Nintendo, Stop Being Mysterious About Amiibo and Adapter Production

The Amiibo craze has been taking off in the right direction for Nintendo, with their cavalcade of characters populating the living rooms of Nintendo fans, while the Gamecube controller adapter Nintendo released to coincide with Super Smash Bros. for Wii U has become the go-to peripheral for Smash fans of all walks of life. However, Nintendo’s figurine line and Smash-centric peripheral has become notoriously elusive, as certain Amiibos are said to be discontinued along with the Gamecube controller adapter. But are they really on the way out, or are Nintendo planning more production waves? Quite honestly, we don’t know, and that’s a serious problem for Nintendo.

Super Smash Bros. for Wii U has been the one game that’s drawn this issue to light, since both the Amiibo and Gamecube controller adapter are closely tied to that game. Nintendo has been making a respectable effort in keeping the game in stock (though shortages were rather rampant around the game’s launch), so the Amiibo and Gamecube controller adapter followed suit. Over time, certain Amiibo figures like Marth and Wii Fit Trainer became more difficult to find, while the Gamecube controller adapter would sell out immediately after a new shipment appeared.

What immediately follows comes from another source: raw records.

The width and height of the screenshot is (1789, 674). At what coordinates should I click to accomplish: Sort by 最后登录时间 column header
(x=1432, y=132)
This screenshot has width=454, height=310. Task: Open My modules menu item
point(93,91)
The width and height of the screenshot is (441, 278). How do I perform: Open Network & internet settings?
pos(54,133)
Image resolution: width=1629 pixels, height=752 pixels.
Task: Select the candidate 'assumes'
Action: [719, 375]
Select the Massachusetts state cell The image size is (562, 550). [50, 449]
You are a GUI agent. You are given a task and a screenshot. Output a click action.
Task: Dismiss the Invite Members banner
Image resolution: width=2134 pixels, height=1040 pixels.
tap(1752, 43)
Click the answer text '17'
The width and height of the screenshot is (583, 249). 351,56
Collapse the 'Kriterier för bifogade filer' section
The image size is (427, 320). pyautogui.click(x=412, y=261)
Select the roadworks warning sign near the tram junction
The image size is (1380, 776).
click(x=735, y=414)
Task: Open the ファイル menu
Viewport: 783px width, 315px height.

These shortages and fast sellout periods have made these products extremely hot items, going for sky-high prices on various online storefronts.


But what makes this worse is that Nintendo isn’t providing any clarity on whether these products actually are limited edition or not. We’re hearing so many conflicting stories from different sources regarding the future of certain Amiibo figures and the Gamecube adapter. Some say that they’re being discontinued entirely, while others claim they will be restocked down the line. Nintendo, however, has done very little to give a definitive answer, leaving most gamers in a state of confusion. Are these items really that rare or will we find more releases this coming year? We don’t know.

The biggest problem is that Nintendo clearly understands that there’s a demand. The high number of stores selling out of these products means that gamers are buying them, so why not keep the consumers informed on whether their favorite characters will get more figurines or whether they will be able to use their Gamecube controllers in Smash without shelling out a grand on an adapter? If Nintendo was able to provide a clear announcement, the focus would shift away from second-hand online auctions and the money could go directly to Nintendo. But without any official call and only conflicting stories leading gamers, Nintendo is doing themselves a huge disservice, keeping consumers in the dark and leaving them at the mercy of speculation.


If Nintendo was able to offer a real announcement, a clear-cut way to tell folks that more of these products are on the way, then no one would buy a Villager Amiibo for $500 on eBay. They’d instead wait and spend $15 on one, with that money going directly to Nintendo instead of a random person. But with gamers in the dark, fans are anxiously scouring secondhand stores while spending much more than the typical Amiibo would cost. The Gamecube adapter’s demand is even higher and is easily a larger example of Nintendo’s communication issue regarding production. Keeping gamers informed is a simple solution to a problem that shouldn’t happen in the first place. We’re all stunned that Nintendo hasn’t kept us all in the loop for some of their most in-demand items.